TASK DIRECTIONS
Output these items again without changing a single line.

Top of DATASET EXTRACT

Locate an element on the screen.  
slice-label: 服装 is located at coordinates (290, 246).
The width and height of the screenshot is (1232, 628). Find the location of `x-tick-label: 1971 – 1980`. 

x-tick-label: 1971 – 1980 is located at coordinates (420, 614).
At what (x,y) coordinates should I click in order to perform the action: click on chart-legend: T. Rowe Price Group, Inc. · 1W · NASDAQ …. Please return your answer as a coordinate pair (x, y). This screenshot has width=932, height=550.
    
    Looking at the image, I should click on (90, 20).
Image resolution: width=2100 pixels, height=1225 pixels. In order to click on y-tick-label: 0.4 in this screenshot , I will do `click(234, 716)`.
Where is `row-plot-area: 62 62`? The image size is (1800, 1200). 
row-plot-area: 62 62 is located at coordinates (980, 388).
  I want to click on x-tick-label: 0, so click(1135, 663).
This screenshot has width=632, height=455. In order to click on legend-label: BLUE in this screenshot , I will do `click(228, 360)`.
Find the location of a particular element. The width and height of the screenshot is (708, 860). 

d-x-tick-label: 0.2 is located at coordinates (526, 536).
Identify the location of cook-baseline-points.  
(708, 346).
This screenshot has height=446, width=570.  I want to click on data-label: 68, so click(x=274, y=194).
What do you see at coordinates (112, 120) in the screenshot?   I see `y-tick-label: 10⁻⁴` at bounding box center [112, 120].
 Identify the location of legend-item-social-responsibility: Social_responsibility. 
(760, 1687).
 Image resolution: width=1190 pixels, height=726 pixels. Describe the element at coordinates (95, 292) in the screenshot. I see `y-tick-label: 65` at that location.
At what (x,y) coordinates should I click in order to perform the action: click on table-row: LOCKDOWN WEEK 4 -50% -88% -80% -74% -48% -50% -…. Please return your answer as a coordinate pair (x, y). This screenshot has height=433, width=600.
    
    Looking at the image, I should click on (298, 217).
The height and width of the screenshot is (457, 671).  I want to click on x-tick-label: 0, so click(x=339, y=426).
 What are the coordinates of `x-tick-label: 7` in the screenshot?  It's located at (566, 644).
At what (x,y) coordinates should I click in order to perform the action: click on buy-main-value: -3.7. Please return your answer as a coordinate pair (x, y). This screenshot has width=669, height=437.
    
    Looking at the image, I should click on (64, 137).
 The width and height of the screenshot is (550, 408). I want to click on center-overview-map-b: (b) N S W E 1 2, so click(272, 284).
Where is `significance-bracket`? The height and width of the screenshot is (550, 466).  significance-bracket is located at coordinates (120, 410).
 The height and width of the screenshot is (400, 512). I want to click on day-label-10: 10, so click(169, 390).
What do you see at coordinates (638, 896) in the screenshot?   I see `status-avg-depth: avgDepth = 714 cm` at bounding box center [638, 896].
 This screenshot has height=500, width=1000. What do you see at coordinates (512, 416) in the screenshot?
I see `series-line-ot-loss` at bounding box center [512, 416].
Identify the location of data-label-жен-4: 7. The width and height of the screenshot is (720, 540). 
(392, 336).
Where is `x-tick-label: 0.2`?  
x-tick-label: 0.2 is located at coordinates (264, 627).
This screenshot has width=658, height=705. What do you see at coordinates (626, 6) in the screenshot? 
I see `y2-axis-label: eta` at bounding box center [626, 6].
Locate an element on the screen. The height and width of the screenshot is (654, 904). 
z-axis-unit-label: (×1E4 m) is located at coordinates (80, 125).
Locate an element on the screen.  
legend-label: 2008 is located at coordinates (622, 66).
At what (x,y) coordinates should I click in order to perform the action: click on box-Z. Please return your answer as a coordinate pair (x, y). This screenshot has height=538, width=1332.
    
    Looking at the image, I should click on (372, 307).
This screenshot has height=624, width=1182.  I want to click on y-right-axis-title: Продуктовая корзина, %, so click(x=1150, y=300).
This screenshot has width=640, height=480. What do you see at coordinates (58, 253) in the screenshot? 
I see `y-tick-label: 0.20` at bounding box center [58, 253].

Bottom of DATASET EXTRACT

SOLUTION TO THIS EXERCISE
Locate an element on the screen.  
slice-label: 服装 is located at coordinates (290, 246).
The width and height of the screenshot is (1232, 628). Find the location of `x-tick-label: 1971 – 1980`. 

x-tick-label: 1971 – 1980 is located at coordinates (420, 614).
At what (x,y) coordinates should I click in order to perform the action: click on chart-legend: T. Rowe Price Group, Inc. · 1W · NASDAQ …. Please return your answer as a coordinate pair (x, y). This screenshot has width=932, height=550.
    
    Looking at the image, I should click on (90, 20).
Image resolution: width=2100 pixels, height=1225 pixels. In order to click on y-tick-label: 0.4 in this screenshot , I will do `click(234, 716)`.
Where is `row-plot-area: 62 62`? The image size is (1800, 1200). 
row-plot-area: 62 62 is located at coordinates (980, 388).
  I want to click on x-tick-label: 0, so click(1135, 663).
This screenshot has width=632, height=455. In order to click on legend-label: BLUE in this screenshot , I will do `click(228, 360)`.
Find the location of a particular element. The width and height of the screenshot is (708, 860). 

d-x-tick-label: 0.2 is located at coordinates (526, 536).
Identify the location of cook-baseline-points.  
(708, 346).
This screenshot has height=446, width=570.  I want to click on data-label: 68, so click(x=274, y=194).
What do you see at coordinates (112, 120) in the screenshot?   I see `y-tick-label: 10⁻⁴` at bounding box center [112, 120].
 Identify the location of legend-item-social-responsibility: Social_responsibility. 
(760, 1687).
 Image resolution: width=1190 pixels, height=726 pixels. Describe the element at coordinates (95, 292) in the screenshot. I see `y-tick-label: 65` at that location.
At what (x,y) coordinates should I click in order to perform the action: click on table-row: LOCKDOWN WEEK 4 -50% -88% -80% -74% -48% -50% -…. Please return your answer as a coordinate pair (x, y). This screenshot has height=433, width=600.
    
    Looking at the image, I should click on (298, 217).
The height and width of the screenshot is (457, 671).  I want to click on x-tick-label: 0, so click(x=339, y=426).
 What are the coordinates of `x-tick-label: 7` in the screenshot?  It's located at (566, 644).
At what (x,y) coordinates should I click in order to perform the action: click on buy-main-value: -3.7. Please return your answer as a coordinate pair (x, y). This screenshot has width=669, height=437.
    
    Looking at the image, I should click on (64, 137).
 The width and height of the screenshot is (550, 408). I want to click on center-overview-map-b: (b) N S W E 1 2, so click(272, 284).
Where is `significance-bracket`? The height and width of the screenshot is (550, 466).  significance-bracket is located at coordinates (120, 410).
 The height and width of the screenshot is (400, 512). I want to click on day-label-10: 10, so click(169, 390).
What do you see at coordinates (638, 896) in the screenshot?   I see `status-avg-depth: avgDepth = 714 cm` at bounding box center [638, 896].
 This screenshot has height=500, width=1000. What do you see at coordinates (512, 416) in the screenshot?
I see `series-line-ot-loss` at bounding box center [512, 416].
Identify the location of data-label-жен-4: 7. The width and height of the screenshot is (720, 540). 
(392, 336).
Where is `x-tick-label: 0.2`?  
x-tick-label: 0.2 is located at coordinates (264, 627).
This screenshot has width=658, height=705. What do you see at coordinates (626, 6) in the screenshot? 
I see `y2-axis-label: eta` at bounding box center [626, 6].
Locate an element on the screen. The height and width of the screenshot is (654, 904). 
z-axis-unit-label: (×1E4 m) is located at coordinates (80, 125).
Locate an element on the screen.  
legend-label: 2008 is located at coordinates (622, 66).
At what (x,y) coordinates should I click in order to perform the action: click on box-Z. Please return your answer as a coordinate pair (x, y). This screenshot has height=538, width=1332.
    
    Looking at the image, I should click on (372, 307).
This screenshot has height=624, width=1182.  I want to click on y-right-axis-title: Продуктовая корзина, %, so click(x=1150, y=300).
This screenshot has width=640, height=480. What do you see at coordinates (58, 253) in the screenshot? 
I see `y-tick-label: 0.20` at bounding box center [58, 253].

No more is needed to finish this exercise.